Out of the Silent Planet
Page 16
He made his way with difficulty to the sunward side of the ship and reeled back almost blinded with the glory of the light. Groping, he found his darkened glasses in his old cabin and got himself food and water: Weston had rationed them strictly in both. He opened the door of the control room and looked in. Both the partners, their faces drawn with anxiety, were seated before a kind of metal table; it was covered with delicate, gently vibrating instruments in which crystal and fine wire were the predominant materials. Both ignored his presence. For the rest of the silent journey he was free of the whole ship.
When he returned to the dark side, the world they were leaving hung in the star-strewn sky not much bigger than our earthly moon. Its colours were still visible-a reddish-yellow disk blotched with greenish blue and capped with white at the poles. He saw the two tiny Malacandrian moons-their movement quite perceptible-and reflected that they were among the thousand things he had not noticed during his sojourn there. He slept, and woke, and saw the disk still hanging in the sky. It was smaller than the Moon now. Its colours were gone except for a faint, uniform tinge of redness in its light; even the light was not now incomparably stronger than that of the countless stars which surrounded it. It had ceased to be Malacandra; it was only Mars.

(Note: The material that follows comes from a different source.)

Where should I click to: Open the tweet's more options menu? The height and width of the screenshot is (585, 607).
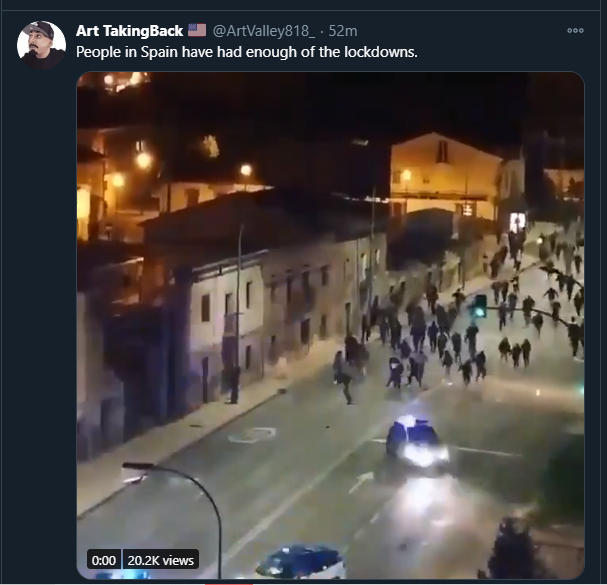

He soon fell back into the old routine of sleeping and basking, punctuated with the making of some scribbled notes for his Malacandrian dictionary. He knew that there was very little chance of his being able to communicate his new knowledge to man, that unrecorded death in the depth of space would almost certainly be the end of their adventure. But already it had become impossible to think of it as ’space.’ Some moments of cold fear he had; but each time they were shorter and more quickly swallowed up in a sense of awe which made his personal fate seem wholly insignificant. He could not feel that they were an island of life journeying through an abyss of death. He felt almost the opposite-that life was waiting outside the little iron eggshell in which they rode, ready at any moment to break in, and that, if it killed them, it would kill them by excess of its vitality. He hoped passionately that if they were to perish they would perish by the “unbodying” of the space-ship and not by suffocation within it. To be let out, to be set free, to dissolve into the ocean of eternal noon, seemed to him at certain moments a consummation even more desirable than their return to Earth. And if he had felt some such lift of the heart when first he passed through heaven on their outward journey, he felt it now tenfold, for now he was convinced that the abyss was full of life in the most literal sense, full of living creatures.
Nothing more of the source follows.